HIPAA-compliant audit trail logging:

  • Immutable Logs - Tamper-evident audit trail
  • Complete Context - User, action, resource, timestamp, outcome
  • Access Control Logging - Who accessed what and when
  • Event Classification - CREATE, READ, UPDATE, DELETE, EXPORT events
  • Retention Management - Configurable log retention policies

Real-World Use Cases

1. Code Review - Detecting Hardcoded Patient Data

Scenario: Healthcare startup building patient portal backend

# During PR review, scan code for accidental PHI commits
"Review this PR for any hardcoded patient data"

# Findings:
// ❌ CRITICAL: database/seeders/PatientSeeder.js:42
const mockPatient = {
  name: "John Doe",           // HIGH: Patient name
  ssn: "123-45-6789",         // CRITICAL: SSN
  mrn: "MRN-2024-001",        // CRITICAL: MRN
  dob: "01/15/1985",          // HIGH: Date of birth
};

// ✅ Remediation: Use faker.js instead
const faker = require('faker');
const mockPatient = {
  name: faker.name.fullName(),
  ssn: faker.datatype.string(11),
  mrn: `MRN-${faker.datatype.uuid()}`,
  dob: faker.date.past(),
};

2. Database Security Audit - Exposed Patient Records

Scenario: Hospital discovering potential data leak through logs

# Scan application logs for PHI exposure
"Check our logs for patient data that shouldn't be there"

# Findings:
❌ application.log:2024-02-07T10:15:33Z
ERROR: Query failed for patient John Doe (SSN: 123-45-6789)

✅ Remediation:
1. Remove specific identifiers from logs
2. Hash or mask sensitive data
3. Use patient ID instead of names
4. Implement log filtering policy

// Good logging pattern:
logger.error(`Query failed for patient: ${patient.id}`);
// Never log: name, SSN, DOB, MRN

3. FHIR API Validation - Healthcare Data Exchange

Scenario: Building HL7 FHIR-compliant patient API

# Validate FHIR resources before returning to clients
"Check this patient response for PHI safety and FHIR compliance"

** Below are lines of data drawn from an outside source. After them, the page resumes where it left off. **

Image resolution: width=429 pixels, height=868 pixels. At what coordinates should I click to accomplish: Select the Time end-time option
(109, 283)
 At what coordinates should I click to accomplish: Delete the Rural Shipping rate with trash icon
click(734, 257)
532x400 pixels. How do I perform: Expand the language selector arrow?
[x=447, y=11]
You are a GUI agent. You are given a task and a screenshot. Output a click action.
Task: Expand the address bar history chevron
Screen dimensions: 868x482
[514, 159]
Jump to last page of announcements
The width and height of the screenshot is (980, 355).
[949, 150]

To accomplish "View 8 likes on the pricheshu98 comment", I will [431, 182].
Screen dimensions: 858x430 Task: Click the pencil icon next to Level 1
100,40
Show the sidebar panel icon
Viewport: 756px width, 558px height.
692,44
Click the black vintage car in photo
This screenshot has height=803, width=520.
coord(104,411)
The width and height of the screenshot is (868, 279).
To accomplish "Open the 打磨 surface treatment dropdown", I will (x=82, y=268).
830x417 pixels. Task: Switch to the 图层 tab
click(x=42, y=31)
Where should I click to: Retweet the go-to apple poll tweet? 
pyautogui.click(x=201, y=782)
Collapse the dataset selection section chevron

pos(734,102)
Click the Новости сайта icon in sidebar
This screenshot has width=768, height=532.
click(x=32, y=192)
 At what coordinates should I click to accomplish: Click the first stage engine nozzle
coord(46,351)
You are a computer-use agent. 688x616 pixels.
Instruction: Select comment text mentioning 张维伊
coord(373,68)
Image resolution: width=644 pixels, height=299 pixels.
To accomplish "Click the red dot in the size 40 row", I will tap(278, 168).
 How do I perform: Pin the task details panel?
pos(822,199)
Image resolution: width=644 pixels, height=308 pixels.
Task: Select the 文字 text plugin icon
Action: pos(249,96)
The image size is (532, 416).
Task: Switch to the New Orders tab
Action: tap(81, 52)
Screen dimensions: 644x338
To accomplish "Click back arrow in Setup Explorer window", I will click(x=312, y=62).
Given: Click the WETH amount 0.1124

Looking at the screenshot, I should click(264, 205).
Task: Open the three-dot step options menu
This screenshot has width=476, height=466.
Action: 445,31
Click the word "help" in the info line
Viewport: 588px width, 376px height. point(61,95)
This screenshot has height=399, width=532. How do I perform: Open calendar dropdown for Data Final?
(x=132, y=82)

// API response - auto-checked:
{
  "resourceType": "Patient",
  "id": "pat-12345",           // ✓ Safe ID only
  "identifier": [...],          // ✓ Medical Record Numbers
  "name": [{"given": [...]}],  // ✓ Patient names (expected)
  "telecom": [...],            // ✓ Phone/email
  "birthDate": "1985-01-15",  // ✓ DOB (expected in healthcare)
  "address": [...]             // ✓ Address data
}

✓ Valid FHIR R5 Patient
✓ All fields appropriate for healthcare context
✓ PHI is expected and necessary
✓ Safe to transmit to authorized clients

4. Compliance Audit - Meeting HIPAA Requirements

Scenario: Annual HIPAA audit for healthcare SaaS company

# Generate full compliance report
"Run a comprehensive HIPAA compliance check on our entire codebase"

# Generates Report:
├── Executive Summary
│   ├── Overall Risk: MEDIUM
│   ├── Critical Findings: 3
│   ├── High Findings: 12
│   └── Remediation Time: ~16 hours
├── Findings by Category
│   ├── Code Security (12 issues)
│   ├── Configuration (5 issues)
│   ├── Test Data (8 issues)
│   └── Documentation (3 issues)
├── HIPAA Rule Mappings
│   ├── 45 CFR §164.308 (Admin safeguards)
│   ├── 45 CFR §164.312 (Technical safeguards)
│   └── 45 CFR §164.504 (BA requirements)
└── Remediation Playbook
    ├── Priority 1: Critical fixes (3 items)
    ├── Priority 2: High-risk items (12 items)
    └── Timeline and owner assignment

Regulatory References

HIPAA Rules (45 CFR)

  • Privacy Rule (§164.500+): Patient rights, use & disclosure, PHI protections
  • Security Rule (§164.300+): Administrative, physical, and technical safeguards
  • Breach Notification Rule (§164.400+): Notification requirements & documentation

Healthcare Standards

External Resources

Contributing

We welcome contributions! Areas for improvement:

  • New healthcare data format support
  • Additional HIPAA rule mappings
  • Pre-commit hook enhancements
  • Language-specific pattern improvements

See skill-specific documentation in ./skills/*/ directories for contribution guidelines.

Documentation

Core References

Skill Documentation

Quick Reference - Activation Phrases

Use these phrases to activate HIPAA Guardian skills in Claude, Cursor, or Windsurf:

hipaa-guardian Skill

  • "Scan for PHI" / "Detect PII"
  • "HIPAA compliance check" / "HIPAA audit"
  • "Healthcare data security" / "Check code for PHI leakage"
  • "Scan logs for PHI" / "Check authentication on PHI endpoints"
  • "Generate HIPAA audit report" / "Find sensitive healthcare data"

fhir-hl7-validator Skill

  • "Validate FHIR resource" / "Check HL7 message"
  • "Healthcare format validation"
  • "Validate FHIR R5" / "Check HL7 v2"

healthcare-audit-logger Skill

  • "Create audit log" / "Compliance logging"
  • "Track healthcare access" / "Audit trail"

FAQ

Q: Can I use this in production? A: These skills are designed to support compliance efforts. Always conduct your own security review, consult your legal/compliance team, and execute a Business Associate Agreement (BAA) with any external providers.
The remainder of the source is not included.